You're just mucking up their farm, see.

The police, four of them, stopped him in his tracks.

A female policewoman pressed her palm against his chest and pushed him sternly but not aggressively, using force but not violence. With her push she moved him about a foot from where he was originally standing; it was not a purposeful gesture, but a symbolic gesture of the power of the state over this African immigrant. It was as if to say, "even though we don't recognize you as legitimate, you will be the subject of the state now at this moment and you will succumb to us."

I sat in a beauty salon waiting for my turn to be serviced. I --legitimized by that small blue card inside my wallet, given to me upon civil marriage, that little plastic covered card that allowed me to find fair employment -- sipped a frappuccino in the cold air conditioned place where people who can afford to go to have unessential things done to their hair, skin and nails. I watched curiously out the window at this unfortunate black man sweating in the hot Andalusian sun trying to keep a smile on his face to hide the worry he felt, the worry evident in his posture.

The police were not brutal in any way to the suspect although they demanded that he hand over his backpack to which he cooperatively complied. The man watched as items, which just minutes prior were his personal belongings, became items on display for the officers and for the women staring out the salon window. He continuously shifted his weight from one leg to another. He appeared to not quite know what to do with his long, dark, lanky arms that he decided to fold and then unfold, possibly discarding the folded arms option so as not to appear defiant in any way.

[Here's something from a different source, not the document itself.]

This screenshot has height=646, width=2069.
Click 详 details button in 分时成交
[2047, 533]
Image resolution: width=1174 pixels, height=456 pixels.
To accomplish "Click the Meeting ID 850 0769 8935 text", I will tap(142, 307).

The policeman in charge of the backpack passed the man's items that had been previously concealed in the privacy of his person to another policeman to hold.

A wrench.

A compact mirror.

A small blue book.

A calendar, crumpled.

A pair of sunglasses, broken.

A bar of soap in a plastic baggie.

Papers, but, alas, not the right kind of papers; not the ones that legitimize a human being. Not the ones that make a person a real subject of the state and therefore easily managed. Without such papers this man was an unreliable subject who the state could not keep track of, who may disappear into thin air at whim and reappear elsewhere, evading official stamps of approval or rejection, necessary paperwork and nosecounts, ducking under the diocese of the nation-state apparatus, sidestepping jurisdiction at the last second.

Without such papers, he didn't fit into the perfectly crafted forest of organisms to be managed.**




This is the real reason why the state will not allow for "illegals". It is not because the state and those who represent it are genuinely concerned about the jobs available to constituents or that they are concerned over the balance sheets of federal and local budgets, and exactly how much illegals subtract from or add to them. It is merely a question of knowledge of subjects and therefore power and veto over them. Those who attempt to float in anarchy above territorial dominion are simply not tolerated.

"Would it not be a great satisfaction to the king to know at a designated moment every year the number of his subjects, in total and by region, with all the resources, wealth & poverty of each place; [the number] of his nobility and ecclesiastics of all kinds, of men of the robe, of Catholics and of those of the other religion, all separated according to the place of their residence? ...[Would it not be] a useful and necessary pleasure for him to be able, in his own office, to review in an hour's time the present and past condition of a great realm of which he is the head, and be able himself to know with certitude in what consists his grandeur, his wealth, and his strengths?"

--Marquis de Vauban, proposing an annual census to Louis XIV in 1686*


This makes sense to me, but I'm amazed by how in tune to this idea this policewoman is with her seemingly insignificant gesture, not only of physical power, but of power on paper, theoretical power, symbolic power. She knows that even one "illegal", whatever his sad story is about his exile from sub-Saharan Africa, is a challenge to state sovereignty itself, a rebellious tree growing in the wrong place in the wrong tree farm, attempting to convert the place into a wild, unmanageable forest.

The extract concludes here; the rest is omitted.